Effects of NMDA and its antagonists on ventral horn cholinergic neurons in organotypic roller tube spinal cord cultures

Neurotoxic effects of excitatory amino acid (EAA) receptor agonist N-methyl-D-aspartic acid (NMDA) and its antagonists on ventral horn cholinergic neurons were studied in organotypic rollertube cultures of spinal cord (OTC-SCs) using biochemical assays of choline acetyltransferase (ChAT) and acetylcholinesterase (AChE) activity, and AChE histochemistry. NMDA exposure decreased ChAT and AChE activity by 83% and 66%, respectively.
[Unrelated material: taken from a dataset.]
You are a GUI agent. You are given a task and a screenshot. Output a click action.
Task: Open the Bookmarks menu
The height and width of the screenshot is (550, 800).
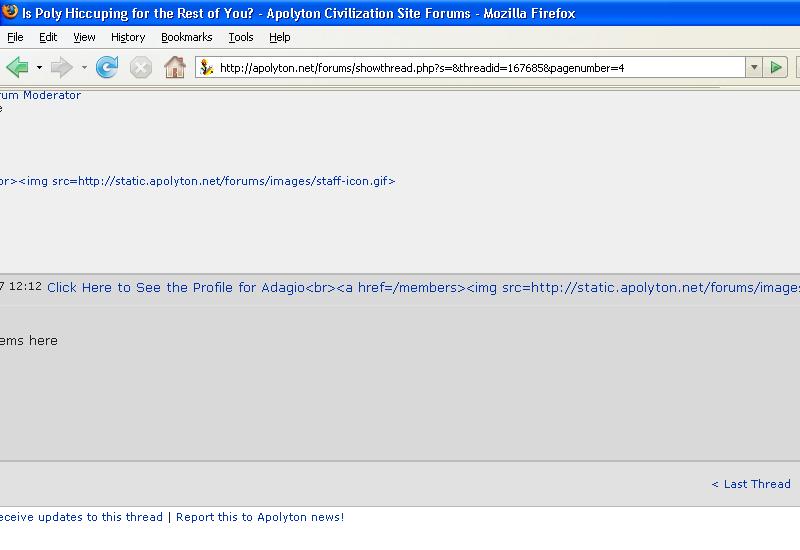click(x=186, y=37)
Cultures treated with NMDA also showed a marked loss of AChE staining in both dorsal and ventral horns and a significant, dose-dependent decrease in the number of ventral horn AChE-positive neurons (VHANs). NMDA treatment primarily resulted in the loss of small VHANs (<300 mu m(2)). VHANs with a size and distribution typical of alpha-motoneurons were relatively well preserved. The effects of NMDA on OTC-SCs appeared to be independent of the age of the cultures. The NMDA antagonist DL-APS completely prevented the NMDA-induced loss of ChAT activity, but only attenuated the effect of NMDA on AChE activity. The antagonists DL-APS, D-APS and MK-801, used alone, caused significant loss and/or shrinkage of VHANs. These effects appeared to be distinct from the NMDA mediated toxicity. The results indicate that NMDA and its antagonists exert powerful toxic effects on ventral horn cholinergic neurons. The large cholinergic alpha-motoneurons, however, appear to be relatively immune to these toxic effects.